Natural gas transmission system operator DESFA said that Greece has cut Russian gas imports by more than half this year thanks to increased deliveries from other producers to its sole liquefied natural gas (LNG) Revythoussa terminal.
Greece has relied on Russia for about 40 % of its gas needs for years but it has increased LNG purchases from other countries in line with a European Union plan to cut dependence on Russian energy. It has been receiving Russian gas via the Turkstream pipeline which also delivers to Hungary via Serbia.
Its LNG Revythoussa facility can store 225,000 cubic meters of gas and regasify 1,400 cubic meters per hour.
DESFA CEO Maria Rita Galli said that the LNG terminal is attracting growing interest from domestic and regional importers and has played a pivotal role in the country’s energy strategy and its efforts to boost security of supplies ahead of winter.
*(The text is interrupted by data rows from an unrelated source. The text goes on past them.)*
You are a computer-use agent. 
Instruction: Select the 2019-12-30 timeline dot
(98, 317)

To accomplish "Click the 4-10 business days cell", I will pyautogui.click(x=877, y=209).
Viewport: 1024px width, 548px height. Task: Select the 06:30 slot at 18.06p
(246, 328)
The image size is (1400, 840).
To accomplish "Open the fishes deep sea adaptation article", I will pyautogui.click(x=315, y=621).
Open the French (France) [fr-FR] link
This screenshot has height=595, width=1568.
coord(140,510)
In the context of the energy crisis, Revythoussa is the import infrastructure, the import terminal that is enabling different sources of supply, different sources of LNG to reach the Greek gas market. Already this year, having maximized the use of Revithoussa, the imports of gas from Russia dropped from 40 % to less than 20 %.
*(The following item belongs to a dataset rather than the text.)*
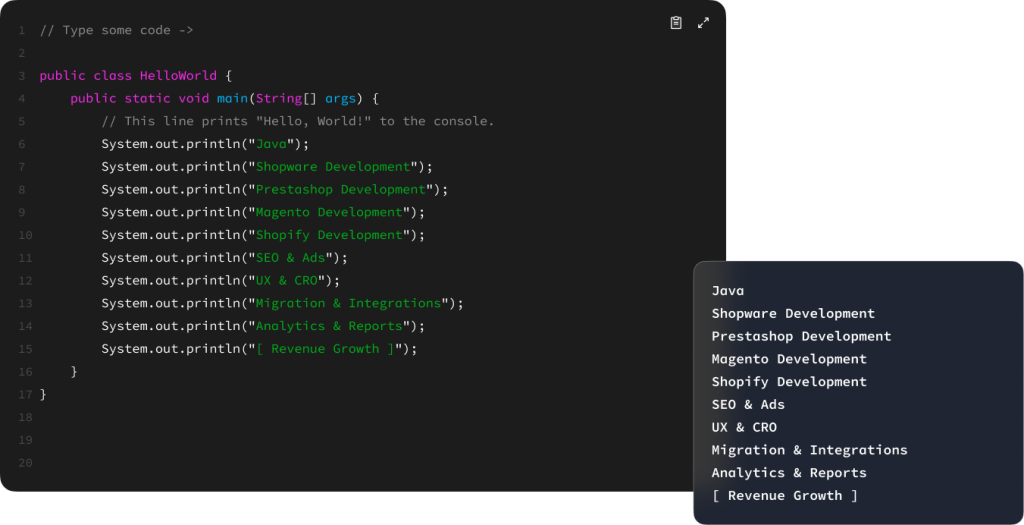Expand the code editor to fullscreen
Viewport: 1024px width, 525px height.
[x=703, y=23]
With increased demand for LNG across the world, cargoes arriving in Revithoussa have doubled year -on-year. Bulgaria has also been importing LNG through the terminal after being cut off from Russian supplies following its refusal to pay in rubles.
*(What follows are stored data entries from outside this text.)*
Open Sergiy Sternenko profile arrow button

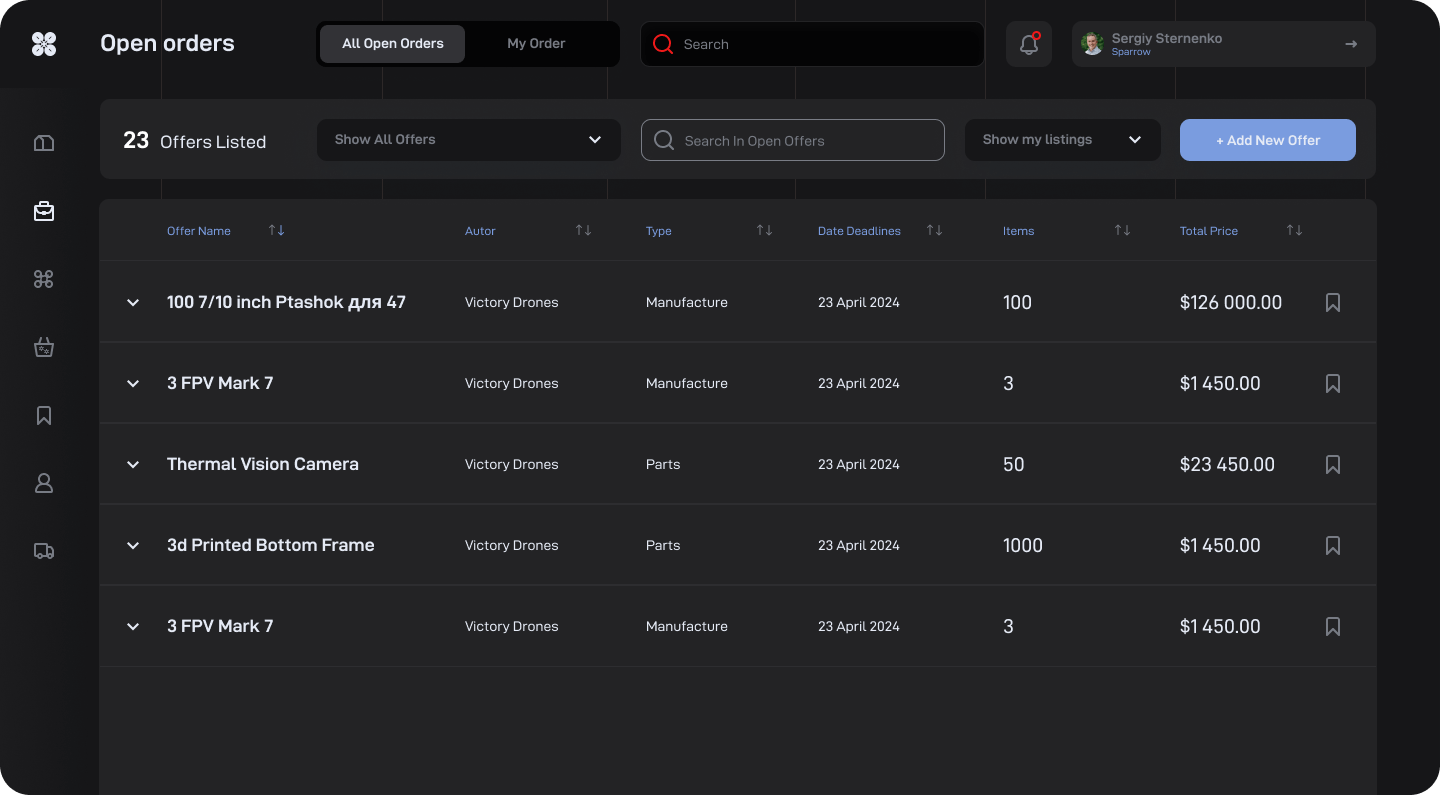[1350, 44]
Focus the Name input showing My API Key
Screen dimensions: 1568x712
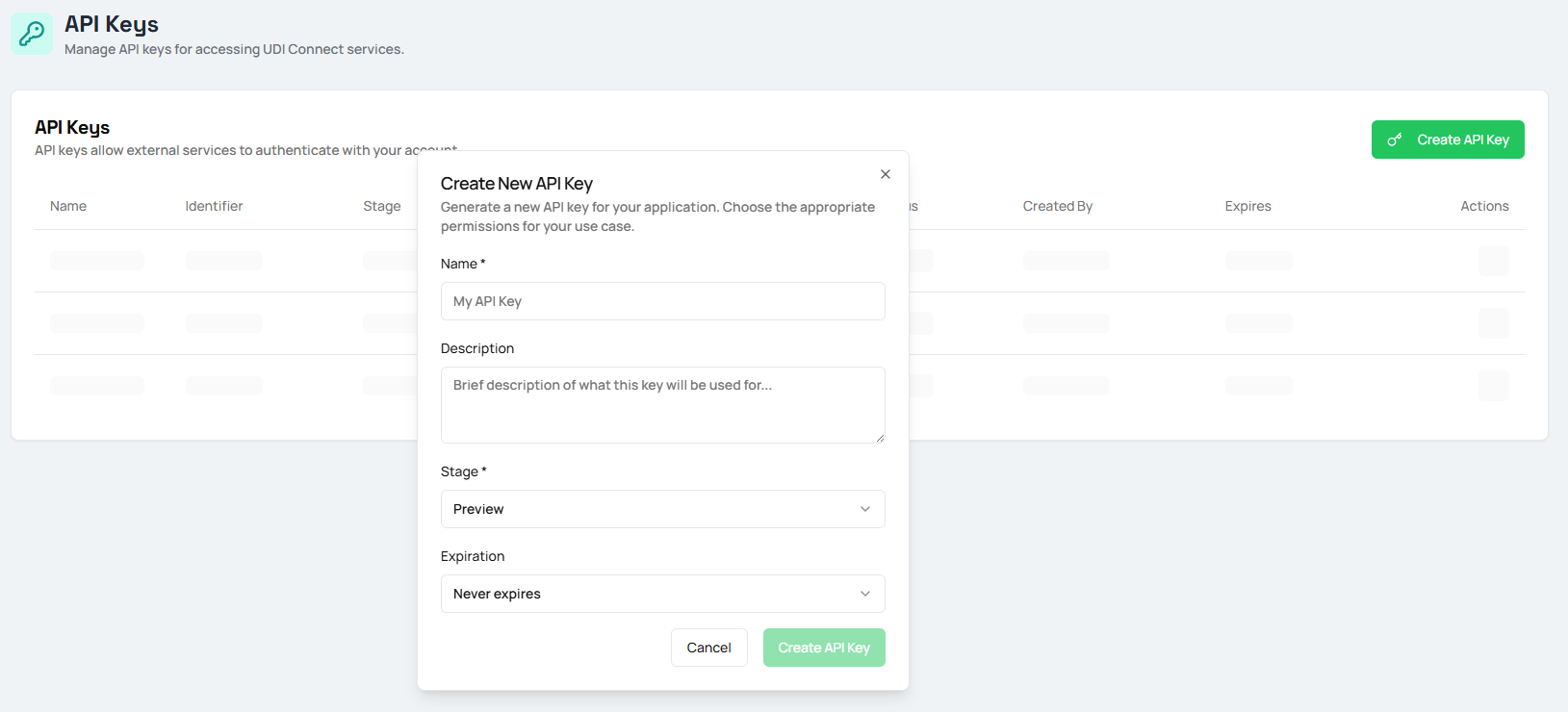click(662, 301)
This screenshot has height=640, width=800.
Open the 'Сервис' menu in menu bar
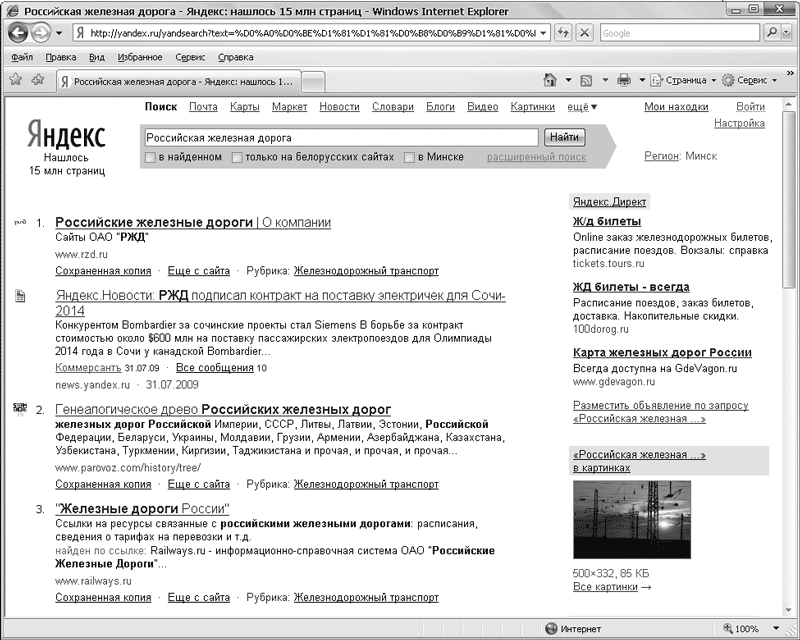190,57
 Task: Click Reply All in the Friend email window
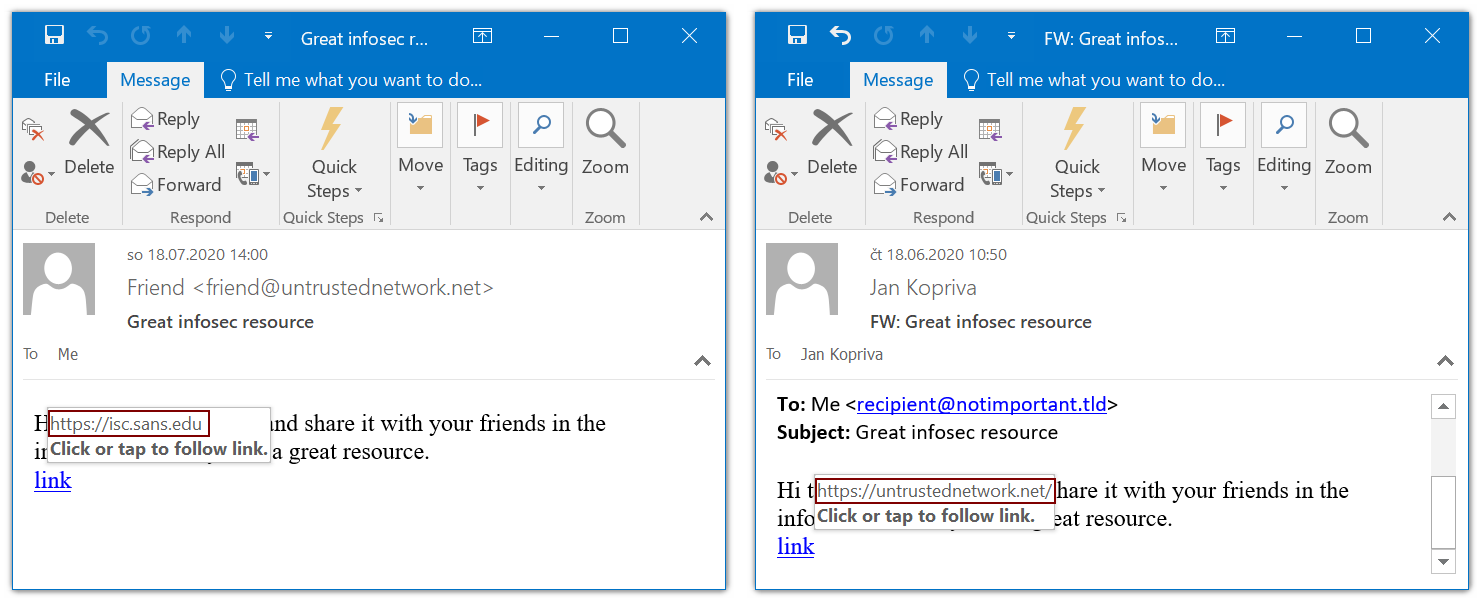[178, 152]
In July, DESFA leased a floating storage unit (FSU), which is moored close to Revythoussa terminal and can boost its storage capacity by an additional 145,000 cubic meters of gas. The FSU is expected to remain there until the end of 2023, while DESFA is looking into a permanent solution that would involve the purchase of a vessel that could be connected to Revythoussa with a pipeline.
Nearly two-thirds of 6.5 billion cubic meters of gas that Greece consumes annually is used for electricity generation.